Nuove relazioni, nuove distanze
Abbiamo sviluppato un nuovo significato di relazione, imparando a interagire in luoghi virtuali dove la distanza spaziale e quella temporale sono azzerate. Abbiamo sviluppato nuovi modi di proporci ed essere persone. Sarebbe interessante conoscere il punto di vista di Pirandello di fronte al moltiplicarsi, tramite i social network, di teatri in cui abbiamo creato ed esposto nuove versioni della nostra identità.

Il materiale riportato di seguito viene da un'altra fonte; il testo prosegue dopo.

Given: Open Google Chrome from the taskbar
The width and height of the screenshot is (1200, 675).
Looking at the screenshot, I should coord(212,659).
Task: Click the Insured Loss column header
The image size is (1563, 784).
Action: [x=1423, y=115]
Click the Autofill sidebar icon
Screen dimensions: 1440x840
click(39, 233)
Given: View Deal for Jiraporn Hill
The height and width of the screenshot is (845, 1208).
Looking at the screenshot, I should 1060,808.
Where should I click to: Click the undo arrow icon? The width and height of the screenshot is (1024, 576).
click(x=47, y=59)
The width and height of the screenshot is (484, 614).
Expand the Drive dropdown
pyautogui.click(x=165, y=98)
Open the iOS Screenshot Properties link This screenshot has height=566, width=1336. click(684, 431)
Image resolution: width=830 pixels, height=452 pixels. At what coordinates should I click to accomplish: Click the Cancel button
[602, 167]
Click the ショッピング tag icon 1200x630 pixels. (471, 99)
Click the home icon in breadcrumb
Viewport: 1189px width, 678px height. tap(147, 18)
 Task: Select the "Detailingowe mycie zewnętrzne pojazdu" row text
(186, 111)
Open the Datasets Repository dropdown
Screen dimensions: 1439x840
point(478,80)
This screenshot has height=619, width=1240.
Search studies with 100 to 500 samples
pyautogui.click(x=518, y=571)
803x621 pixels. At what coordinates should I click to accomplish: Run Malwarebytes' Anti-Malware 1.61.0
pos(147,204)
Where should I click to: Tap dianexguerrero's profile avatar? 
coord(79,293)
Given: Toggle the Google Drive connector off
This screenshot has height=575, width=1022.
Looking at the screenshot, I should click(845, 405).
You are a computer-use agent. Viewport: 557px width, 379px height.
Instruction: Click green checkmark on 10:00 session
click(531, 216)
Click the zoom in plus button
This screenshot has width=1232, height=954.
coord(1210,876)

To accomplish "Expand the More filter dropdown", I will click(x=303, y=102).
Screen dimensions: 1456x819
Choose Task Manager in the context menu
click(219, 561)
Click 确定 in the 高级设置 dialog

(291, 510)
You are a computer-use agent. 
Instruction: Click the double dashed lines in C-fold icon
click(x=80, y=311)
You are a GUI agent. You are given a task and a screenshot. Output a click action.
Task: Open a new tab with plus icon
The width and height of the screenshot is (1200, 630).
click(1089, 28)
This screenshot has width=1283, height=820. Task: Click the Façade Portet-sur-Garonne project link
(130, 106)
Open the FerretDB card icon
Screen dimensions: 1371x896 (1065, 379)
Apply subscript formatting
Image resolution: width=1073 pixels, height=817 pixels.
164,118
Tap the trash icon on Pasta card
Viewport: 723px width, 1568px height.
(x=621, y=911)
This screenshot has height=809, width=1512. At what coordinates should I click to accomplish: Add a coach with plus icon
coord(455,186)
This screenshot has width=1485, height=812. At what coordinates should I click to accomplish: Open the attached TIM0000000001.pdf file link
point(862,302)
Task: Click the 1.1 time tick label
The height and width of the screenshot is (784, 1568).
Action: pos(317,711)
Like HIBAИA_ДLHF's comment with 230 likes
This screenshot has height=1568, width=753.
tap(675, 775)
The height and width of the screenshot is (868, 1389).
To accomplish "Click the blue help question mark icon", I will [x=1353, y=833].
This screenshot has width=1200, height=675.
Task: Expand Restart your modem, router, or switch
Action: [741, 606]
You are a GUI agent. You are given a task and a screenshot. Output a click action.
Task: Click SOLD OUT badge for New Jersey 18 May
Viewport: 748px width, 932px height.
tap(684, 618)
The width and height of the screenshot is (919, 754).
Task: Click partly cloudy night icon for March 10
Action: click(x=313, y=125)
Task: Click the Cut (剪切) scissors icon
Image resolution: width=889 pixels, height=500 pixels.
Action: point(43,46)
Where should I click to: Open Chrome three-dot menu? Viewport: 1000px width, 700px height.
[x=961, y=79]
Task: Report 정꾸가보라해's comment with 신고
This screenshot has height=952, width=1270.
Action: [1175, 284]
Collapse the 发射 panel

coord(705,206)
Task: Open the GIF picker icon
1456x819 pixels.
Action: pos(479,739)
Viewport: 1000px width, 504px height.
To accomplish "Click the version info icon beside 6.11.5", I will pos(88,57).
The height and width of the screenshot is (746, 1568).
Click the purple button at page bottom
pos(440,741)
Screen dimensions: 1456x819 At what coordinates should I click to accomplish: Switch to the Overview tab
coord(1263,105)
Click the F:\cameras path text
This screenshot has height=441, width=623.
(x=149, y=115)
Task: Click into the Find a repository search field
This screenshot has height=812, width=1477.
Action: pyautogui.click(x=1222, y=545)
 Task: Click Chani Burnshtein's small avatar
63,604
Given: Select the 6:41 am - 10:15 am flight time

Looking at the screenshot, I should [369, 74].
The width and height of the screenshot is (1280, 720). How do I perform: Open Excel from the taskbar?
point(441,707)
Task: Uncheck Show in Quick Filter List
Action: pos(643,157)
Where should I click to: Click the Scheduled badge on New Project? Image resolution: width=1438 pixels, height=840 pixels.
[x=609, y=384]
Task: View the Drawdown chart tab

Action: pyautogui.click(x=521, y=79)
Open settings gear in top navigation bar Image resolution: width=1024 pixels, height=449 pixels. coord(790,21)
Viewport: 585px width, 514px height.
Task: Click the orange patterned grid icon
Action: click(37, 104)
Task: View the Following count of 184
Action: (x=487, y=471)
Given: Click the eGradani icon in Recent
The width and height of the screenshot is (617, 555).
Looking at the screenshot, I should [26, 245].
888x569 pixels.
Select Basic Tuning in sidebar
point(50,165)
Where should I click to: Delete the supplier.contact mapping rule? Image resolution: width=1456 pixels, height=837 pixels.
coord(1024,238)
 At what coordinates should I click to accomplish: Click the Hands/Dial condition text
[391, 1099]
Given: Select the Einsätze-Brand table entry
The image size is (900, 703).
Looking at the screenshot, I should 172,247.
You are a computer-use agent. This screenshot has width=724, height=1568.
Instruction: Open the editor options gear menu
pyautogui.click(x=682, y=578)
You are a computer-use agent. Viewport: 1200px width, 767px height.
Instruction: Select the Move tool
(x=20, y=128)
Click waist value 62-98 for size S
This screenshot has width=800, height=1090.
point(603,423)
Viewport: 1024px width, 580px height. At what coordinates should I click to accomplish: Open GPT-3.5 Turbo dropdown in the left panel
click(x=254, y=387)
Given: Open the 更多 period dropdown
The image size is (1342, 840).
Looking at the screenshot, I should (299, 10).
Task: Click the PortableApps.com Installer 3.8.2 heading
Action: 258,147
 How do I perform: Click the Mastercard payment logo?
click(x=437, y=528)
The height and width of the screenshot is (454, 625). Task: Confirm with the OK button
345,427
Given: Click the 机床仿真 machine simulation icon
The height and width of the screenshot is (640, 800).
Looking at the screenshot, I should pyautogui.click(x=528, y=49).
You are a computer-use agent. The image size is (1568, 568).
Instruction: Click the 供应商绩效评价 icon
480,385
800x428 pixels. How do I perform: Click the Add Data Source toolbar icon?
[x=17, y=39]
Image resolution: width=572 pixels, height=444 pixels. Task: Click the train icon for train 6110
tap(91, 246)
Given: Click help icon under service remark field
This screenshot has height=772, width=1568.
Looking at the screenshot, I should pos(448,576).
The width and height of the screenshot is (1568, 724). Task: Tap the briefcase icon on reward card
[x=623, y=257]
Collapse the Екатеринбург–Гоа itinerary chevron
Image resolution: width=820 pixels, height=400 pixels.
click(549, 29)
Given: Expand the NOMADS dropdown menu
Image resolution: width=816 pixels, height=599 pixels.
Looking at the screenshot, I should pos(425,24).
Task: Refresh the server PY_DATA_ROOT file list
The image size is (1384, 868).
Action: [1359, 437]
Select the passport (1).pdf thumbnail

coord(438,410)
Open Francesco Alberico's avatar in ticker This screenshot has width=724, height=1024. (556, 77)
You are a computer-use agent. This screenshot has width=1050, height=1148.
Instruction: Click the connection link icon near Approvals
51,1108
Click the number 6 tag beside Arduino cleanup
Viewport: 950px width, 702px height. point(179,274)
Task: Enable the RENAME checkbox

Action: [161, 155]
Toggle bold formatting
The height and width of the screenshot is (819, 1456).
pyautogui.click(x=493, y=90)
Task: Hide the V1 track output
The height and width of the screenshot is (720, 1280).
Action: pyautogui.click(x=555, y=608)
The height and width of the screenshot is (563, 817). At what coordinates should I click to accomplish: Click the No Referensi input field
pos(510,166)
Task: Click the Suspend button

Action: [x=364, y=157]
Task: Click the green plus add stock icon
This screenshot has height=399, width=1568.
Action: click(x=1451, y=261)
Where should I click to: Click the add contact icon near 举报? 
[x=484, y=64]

Cambia il concetto d’intelligenza. La progressiva riduzione di costi e dimensioni dei circuiti elettronici ha consentito di rendere pervasiva e accessibile una enorme capacità di calcolo. I recenti investimenti del mercato automotive in macchine a guida automatica sono la prova che l’Intelligenza Artificiale è uscita dai laboratori d’informatica per trovare un mercato di sbocco. Ci saranno un’accelerazione repentina nell’evoluzione delle sue applicazioni e un cambiamento radicale nelle nostre abitudini e nei nostri stili di vita.

Gli scenari futuri
Nasceranno scenari che metteranno in discussione consapevolezze che hanno a che fare molto più con l’etica che con le tecnologie. 
Lo sviluppo tecnologico si accompagna con miti apocalittici fra cui previsioni funeste sulla perdita di posti di lavoro. Queste paure collettive dovrebbero essere confrontate con altrettante possibilità migliorative. Appare plausibile, ad esempio, che possa affermarsi un bisogno di nuove competenze, al contempo tecnologiche e umanistiche, per poter governare il cambiamento. Ciò potrà cambiare gli equilibri sociali in favore di una nuova forma di tecnocrazia.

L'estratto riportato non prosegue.